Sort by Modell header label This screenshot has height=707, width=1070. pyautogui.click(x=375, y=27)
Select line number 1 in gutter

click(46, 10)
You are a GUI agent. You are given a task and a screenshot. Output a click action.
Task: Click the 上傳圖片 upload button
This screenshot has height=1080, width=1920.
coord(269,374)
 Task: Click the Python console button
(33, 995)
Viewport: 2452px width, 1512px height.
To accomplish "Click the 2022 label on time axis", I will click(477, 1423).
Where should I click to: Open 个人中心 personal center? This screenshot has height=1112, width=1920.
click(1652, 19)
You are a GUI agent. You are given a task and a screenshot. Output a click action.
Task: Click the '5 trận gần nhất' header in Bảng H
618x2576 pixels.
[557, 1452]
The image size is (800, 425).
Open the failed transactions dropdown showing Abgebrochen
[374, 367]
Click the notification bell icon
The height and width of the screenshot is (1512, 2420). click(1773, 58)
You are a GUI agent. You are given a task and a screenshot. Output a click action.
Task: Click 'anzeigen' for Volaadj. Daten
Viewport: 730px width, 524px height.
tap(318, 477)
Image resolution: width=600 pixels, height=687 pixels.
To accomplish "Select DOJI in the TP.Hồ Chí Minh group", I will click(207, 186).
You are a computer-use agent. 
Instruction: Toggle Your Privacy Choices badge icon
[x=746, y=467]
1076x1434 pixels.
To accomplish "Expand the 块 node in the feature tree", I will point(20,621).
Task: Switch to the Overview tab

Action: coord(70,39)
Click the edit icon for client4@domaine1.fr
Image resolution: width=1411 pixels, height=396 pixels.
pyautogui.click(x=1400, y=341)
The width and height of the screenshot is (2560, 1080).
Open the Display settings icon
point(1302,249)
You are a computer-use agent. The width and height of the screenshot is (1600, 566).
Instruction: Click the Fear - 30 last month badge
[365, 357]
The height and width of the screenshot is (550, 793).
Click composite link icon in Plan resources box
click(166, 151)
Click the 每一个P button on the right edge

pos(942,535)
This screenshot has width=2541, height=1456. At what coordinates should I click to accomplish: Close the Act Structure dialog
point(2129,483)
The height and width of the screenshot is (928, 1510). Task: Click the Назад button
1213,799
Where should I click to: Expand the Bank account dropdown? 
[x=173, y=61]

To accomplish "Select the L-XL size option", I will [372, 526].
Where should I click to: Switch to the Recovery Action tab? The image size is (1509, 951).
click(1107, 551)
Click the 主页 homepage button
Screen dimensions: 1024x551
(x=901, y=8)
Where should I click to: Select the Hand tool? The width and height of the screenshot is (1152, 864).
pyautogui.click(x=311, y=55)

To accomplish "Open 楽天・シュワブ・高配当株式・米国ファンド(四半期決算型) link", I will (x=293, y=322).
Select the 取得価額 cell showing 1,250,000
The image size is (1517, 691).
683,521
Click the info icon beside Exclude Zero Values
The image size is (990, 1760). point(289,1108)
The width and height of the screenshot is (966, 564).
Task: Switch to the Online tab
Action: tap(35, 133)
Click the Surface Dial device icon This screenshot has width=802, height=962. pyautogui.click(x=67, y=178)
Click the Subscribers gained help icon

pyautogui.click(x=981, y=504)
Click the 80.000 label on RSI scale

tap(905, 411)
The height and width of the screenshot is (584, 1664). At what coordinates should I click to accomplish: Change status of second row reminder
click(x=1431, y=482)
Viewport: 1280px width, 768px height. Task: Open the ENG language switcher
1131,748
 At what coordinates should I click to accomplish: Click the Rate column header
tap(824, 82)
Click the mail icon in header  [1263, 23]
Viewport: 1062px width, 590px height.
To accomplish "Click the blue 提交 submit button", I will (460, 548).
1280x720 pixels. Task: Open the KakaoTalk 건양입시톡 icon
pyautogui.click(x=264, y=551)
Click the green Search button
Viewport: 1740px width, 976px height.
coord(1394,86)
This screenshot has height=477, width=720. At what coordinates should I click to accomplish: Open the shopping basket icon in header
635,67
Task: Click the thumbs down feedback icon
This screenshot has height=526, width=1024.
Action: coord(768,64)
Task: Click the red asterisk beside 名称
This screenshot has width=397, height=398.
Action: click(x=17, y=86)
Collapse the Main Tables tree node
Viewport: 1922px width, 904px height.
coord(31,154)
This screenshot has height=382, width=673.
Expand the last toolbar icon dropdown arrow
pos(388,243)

> [Exercise]: Output the entire material above verbatim, every line in its original order.

> [Full response]:
Sort by Modell header label This screenshot has height=707, width=1070. pyautogui.click(x=375, y=27)
Select line number 1 in gutter

click(46, 10)
You are a GUI agent. You are given a task and a screenshot. Output a click action.
Task: Click the 上傳圖片 upload button
This screenshot has height=1080, width=1920.
coord(269,374)
 Task: Click the Python console button
(33, 995)
Viewport: 2452px width, 1512px height.
To accomplish "Click the 2022 label on time axis", I will click(477, 1423).
Where should I click to: Open 个人中心 personal center? This screenshot has height=1112, width=1920.
click(1652, 19)
You are a GUI agent. You are given a task and a screenshot. Output a click action.
Task: Click the '5 trận gần nhất' header in Bảng H
618x2576 pixels.
[557, 1452]
The image size is (800, 425).
Open the failed transactions dropdown showing Abgebrochen
[374, 367]
Click the notification bell icon
The height and width of the screenshot is (1512, 2420). click(1773, 58)
You are a GUI agent. You are given a task and a screenshot. Output a click action.
Task: Click 'anzeigen' for Volaadj. Daten
Viewport: 730px width, 524px height.
tap(318, 477)
Image resolution: width=600 pixels, height=687 pixels.
To accomplish "Select DOJI in the TP.Hồ Chí Minh group", I will click(207, 186).
You are a computer-use agent. 
Instruction: Toggle Your Privacy Choices badge icon
[x=746, y=467]
1076x1434 pixels.
To accomplish "Expand the 块 node in the feature tree", I will point(20,621).
Task: Switch to the Overview tab

Action: coord(70,39)
Click the edit icon for client4@domaine1.fr
Image resolution: width=1411 pixels, height=396 pixels.
pyautogui.click(x=1400, y=341)
The width and height of the screenshot is (2560, 1080).
Open the Display settings icon
point(1302,249)
You are a computer-use agent. The width and height of the screenshot is (1600, 566).
Instruction: Click the Fear - 30 last month badge
[365, 357]
The height and width of the screenshot is (550, 793).
Click composite link icon in Plan resources box
click(166, 151)
Click the 每一个P button on the right edge

pos(942,535)
This screenshot has width=2541, height=1456. At what coordinates should I click to accomplish: Close the Act Structure dialog
point(2129,483)
The height and width of the screenshot is (928, 1510). Task: Click the Назад button
1213,799
Where should I click to: Expand the Bank account dropdown? 
[x=173, y=61]

To accomplish "Select the L-XL size option", I will [372, 526].
Where should I click to: Switch to the Recovery Action tab? The image size is (1509, 951).
click(1107, 551)
Click the 主页 homepage button
Screen dimensions: 1024x551
(x=901, y=8)
Where should I click to: Select the Hand tool? The width and height of the screenshot is (1152, 864).
pyautogui.click(x=311, y=55)

To accomplish "Open 楽天・シュワブ・高配当株式・米国ファンド(四半期決算型) link", I will (x=293, y=322).
Select the 取得価額 cell showing 1,250,000
The image size is (1517, 691).
683,521
Click the info icon beside Exclude Zero Values
The image size is (990, 1760). point(289,1108)
The width and height of the screenshot is (966, 564).
Task: Switch to the Online tab
Action: tap(35, 133)
Click the Surface Dial device icon This screenshot has width=802, height=962. pyautogui.click(x=67, y=178)
Click the Subscribers gained help icon

pyautogui.click(x=981, y=504)
Click the 80.000 label on RSI scale

tap(905, 411)
The height and width of the screenshot is (584, 1664). At what coordinates should I click to accomplish: Change status of second row reminder
click(x=1431, y=482)
Viewport: 1280px width, 768px height. Task: Open the ENG language switcher
1131,748
 At what coordinates should I click to accomplish: Click the Rate column header
tap(824, 82)
Click the mail icon in header  [1263, 23]
Viewport: 1062px width, 590px height.
To accomplish "Click the blue 提交 submit button", I will (460, 548).
1280x720 pixels. Task: Open the KakaoTalk 건양입시톡 icon
pyautogui.click(x=264, y=551)
Click the green Search button
Viewport: 1740px width, 976px height.
coord(1394,86)
This screenshot has height=477, width=720. At what coordinates should I click to accomplish: Open the shopping basket icon in header
635,67
Task: Click the thumbs down feedback icon
This screenshot has height=526, width=1024.
Action: coord(768,64)
Task: Click the red asterisk beside 名称
This screenshot has width=397, height=398.
Action: click(x=17, y=86)
Collapse the Main Tables tree node
Viewport: 1922px width, 904px height.
coord(31,154)
This screenshot has height=382, width=673.
Expand the last toolbar icon dropdown arrow
pos(388,243)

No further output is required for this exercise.